Fransa dan döndüğümde yurdumu ne kadar özlediğimi bir kez daha anlıyorum. Orada iken kardeşlerimiz; hep aynı soruyu soruyorlardı. Türkiye mi güzel, Fransa mı Burada mı yaşamak isterdiniz, Türkiye de mi diye. Elbette Türkiye dünyanın en güzel memleketi, tabii ki ülkemde yaşamak isterim cevabını veriyordum her seferinde. Memleketimden fazla uzak kalmamak için, Avrupa ya her davet edildiğimde kalacağım gün sayısını azaltmaya bakarım. İki üç günlük programlar talep ederim. Uzun günlere yaydıkları konferansları birkaç güne sığdırmalarını isterim. Belki çok yorulurum ama bir an önce ülkeme kavuşma hayali, en büyük şifa olur. Bence Avrupa nın en güzel yüzü, ülkeme götüren uçağa bindiğim andır.
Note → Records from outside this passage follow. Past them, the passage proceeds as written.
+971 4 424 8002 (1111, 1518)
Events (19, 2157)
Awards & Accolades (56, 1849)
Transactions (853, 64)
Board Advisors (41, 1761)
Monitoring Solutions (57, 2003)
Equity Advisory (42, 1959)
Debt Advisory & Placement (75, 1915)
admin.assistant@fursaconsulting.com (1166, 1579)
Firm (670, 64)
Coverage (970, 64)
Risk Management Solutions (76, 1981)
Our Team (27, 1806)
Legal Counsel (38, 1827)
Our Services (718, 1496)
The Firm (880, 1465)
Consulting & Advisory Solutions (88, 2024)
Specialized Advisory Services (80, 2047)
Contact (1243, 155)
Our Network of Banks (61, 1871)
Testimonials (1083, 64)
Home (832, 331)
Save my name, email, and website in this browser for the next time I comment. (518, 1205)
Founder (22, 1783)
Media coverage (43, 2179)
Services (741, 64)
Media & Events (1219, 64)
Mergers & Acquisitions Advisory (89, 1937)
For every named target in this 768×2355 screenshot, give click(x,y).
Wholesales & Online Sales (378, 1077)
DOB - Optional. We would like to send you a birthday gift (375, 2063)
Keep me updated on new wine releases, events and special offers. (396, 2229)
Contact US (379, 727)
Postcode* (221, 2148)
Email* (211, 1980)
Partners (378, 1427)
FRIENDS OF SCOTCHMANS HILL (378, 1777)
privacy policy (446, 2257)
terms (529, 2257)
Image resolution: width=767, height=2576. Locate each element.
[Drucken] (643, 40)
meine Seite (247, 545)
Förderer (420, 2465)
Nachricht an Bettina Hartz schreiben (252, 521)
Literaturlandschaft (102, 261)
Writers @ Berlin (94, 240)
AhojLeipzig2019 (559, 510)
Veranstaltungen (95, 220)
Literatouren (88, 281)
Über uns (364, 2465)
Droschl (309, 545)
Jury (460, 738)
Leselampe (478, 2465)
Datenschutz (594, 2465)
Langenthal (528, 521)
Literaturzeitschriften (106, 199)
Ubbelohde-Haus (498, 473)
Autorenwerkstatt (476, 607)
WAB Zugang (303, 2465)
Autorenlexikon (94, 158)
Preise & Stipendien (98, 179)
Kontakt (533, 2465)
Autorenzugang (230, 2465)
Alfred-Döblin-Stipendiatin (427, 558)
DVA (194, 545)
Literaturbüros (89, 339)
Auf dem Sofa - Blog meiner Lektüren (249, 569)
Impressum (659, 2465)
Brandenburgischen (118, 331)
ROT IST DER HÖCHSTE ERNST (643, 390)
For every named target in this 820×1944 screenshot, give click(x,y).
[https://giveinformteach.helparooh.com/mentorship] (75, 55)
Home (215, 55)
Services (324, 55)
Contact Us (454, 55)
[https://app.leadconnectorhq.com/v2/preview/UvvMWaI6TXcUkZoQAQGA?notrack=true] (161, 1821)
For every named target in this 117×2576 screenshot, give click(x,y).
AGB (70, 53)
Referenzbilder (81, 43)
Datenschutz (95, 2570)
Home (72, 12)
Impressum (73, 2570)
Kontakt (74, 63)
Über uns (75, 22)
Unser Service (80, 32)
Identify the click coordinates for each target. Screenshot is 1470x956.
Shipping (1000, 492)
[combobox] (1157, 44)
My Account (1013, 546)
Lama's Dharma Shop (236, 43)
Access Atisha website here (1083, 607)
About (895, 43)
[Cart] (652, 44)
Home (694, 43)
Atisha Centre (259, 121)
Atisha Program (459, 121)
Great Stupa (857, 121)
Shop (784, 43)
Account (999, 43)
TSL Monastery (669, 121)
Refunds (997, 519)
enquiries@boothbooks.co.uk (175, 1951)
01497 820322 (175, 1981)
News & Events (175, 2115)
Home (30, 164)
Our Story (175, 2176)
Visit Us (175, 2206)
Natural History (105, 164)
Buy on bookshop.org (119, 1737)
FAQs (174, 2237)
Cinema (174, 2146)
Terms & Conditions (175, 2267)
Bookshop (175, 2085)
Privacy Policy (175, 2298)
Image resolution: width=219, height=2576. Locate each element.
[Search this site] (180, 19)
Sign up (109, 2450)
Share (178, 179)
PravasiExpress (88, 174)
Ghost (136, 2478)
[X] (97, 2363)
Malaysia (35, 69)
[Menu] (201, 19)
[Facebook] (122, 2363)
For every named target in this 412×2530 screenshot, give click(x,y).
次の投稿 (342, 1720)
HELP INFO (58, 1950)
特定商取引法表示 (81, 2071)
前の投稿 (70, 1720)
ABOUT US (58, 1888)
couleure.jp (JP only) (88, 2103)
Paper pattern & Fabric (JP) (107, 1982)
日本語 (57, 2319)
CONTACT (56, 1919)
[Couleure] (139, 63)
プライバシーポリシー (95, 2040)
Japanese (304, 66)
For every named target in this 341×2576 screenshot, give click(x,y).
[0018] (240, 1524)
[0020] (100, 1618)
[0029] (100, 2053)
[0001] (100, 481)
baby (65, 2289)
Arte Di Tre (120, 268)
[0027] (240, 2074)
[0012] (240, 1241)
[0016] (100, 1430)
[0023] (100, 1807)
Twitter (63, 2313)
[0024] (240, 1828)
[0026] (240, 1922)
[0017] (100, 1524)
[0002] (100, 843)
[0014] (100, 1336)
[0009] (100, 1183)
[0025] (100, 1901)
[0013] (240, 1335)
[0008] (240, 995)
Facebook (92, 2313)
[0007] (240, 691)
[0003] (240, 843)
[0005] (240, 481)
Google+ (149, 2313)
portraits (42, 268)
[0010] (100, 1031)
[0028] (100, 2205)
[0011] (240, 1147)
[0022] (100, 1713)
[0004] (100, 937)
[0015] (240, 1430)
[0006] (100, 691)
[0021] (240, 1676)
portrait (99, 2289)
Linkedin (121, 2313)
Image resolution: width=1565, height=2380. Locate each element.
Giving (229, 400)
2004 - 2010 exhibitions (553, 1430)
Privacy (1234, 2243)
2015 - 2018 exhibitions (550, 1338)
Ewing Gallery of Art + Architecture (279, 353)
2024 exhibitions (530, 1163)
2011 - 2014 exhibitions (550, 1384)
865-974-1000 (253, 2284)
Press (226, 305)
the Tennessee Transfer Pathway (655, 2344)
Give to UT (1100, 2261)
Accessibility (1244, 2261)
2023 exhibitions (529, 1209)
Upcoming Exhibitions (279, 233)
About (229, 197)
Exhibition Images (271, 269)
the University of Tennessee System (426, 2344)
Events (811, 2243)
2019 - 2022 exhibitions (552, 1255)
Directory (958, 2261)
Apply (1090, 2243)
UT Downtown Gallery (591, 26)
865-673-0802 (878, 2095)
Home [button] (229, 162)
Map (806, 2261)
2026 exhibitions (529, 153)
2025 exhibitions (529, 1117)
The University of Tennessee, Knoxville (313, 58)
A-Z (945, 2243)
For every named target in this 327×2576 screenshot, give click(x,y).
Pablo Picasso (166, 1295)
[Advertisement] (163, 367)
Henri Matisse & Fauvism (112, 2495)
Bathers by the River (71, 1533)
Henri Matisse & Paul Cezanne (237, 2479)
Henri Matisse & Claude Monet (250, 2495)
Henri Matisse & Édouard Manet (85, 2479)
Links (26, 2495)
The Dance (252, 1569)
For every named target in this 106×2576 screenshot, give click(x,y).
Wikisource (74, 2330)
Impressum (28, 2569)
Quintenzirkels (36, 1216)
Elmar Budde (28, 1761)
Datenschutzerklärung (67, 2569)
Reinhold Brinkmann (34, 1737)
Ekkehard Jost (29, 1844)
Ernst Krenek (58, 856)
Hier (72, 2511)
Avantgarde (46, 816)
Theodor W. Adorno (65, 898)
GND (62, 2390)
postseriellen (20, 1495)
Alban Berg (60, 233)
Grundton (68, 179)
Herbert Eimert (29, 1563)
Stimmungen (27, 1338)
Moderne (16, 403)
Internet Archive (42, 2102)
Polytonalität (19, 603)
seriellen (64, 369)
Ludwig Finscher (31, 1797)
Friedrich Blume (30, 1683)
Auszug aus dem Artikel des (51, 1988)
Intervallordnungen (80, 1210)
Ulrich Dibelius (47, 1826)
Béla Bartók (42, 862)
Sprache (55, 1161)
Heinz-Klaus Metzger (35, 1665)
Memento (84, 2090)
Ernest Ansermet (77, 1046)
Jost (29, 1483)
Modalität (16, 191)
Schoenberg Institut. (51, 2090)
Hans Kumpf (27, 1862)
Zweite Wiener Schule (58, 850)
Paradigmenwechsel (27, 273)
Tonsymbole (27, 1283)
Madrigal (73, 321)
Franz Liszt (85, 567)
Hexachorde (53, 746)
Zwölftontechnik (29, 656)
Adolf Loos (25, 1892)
Fakat Türkiye den giden kardeşlerimiz; Avrupa yı bir yurt edinmişler. Anadolu nun tüm özelliklerini; renklerini, nakışlarını, yardımseverliğini, komşuluğunu, misafirperverliğini oralara taşımışlar. İnsan hiç Türkiye den çıkmamış gibi oluyor aralarında. İnsansız bir ortam olsa, belki yabancılık duygusu yaşanır fakat adeta Türkiye nin bir vilayetine gidiyormuşcasına gurbeti sıla renkleri ile bezemişler.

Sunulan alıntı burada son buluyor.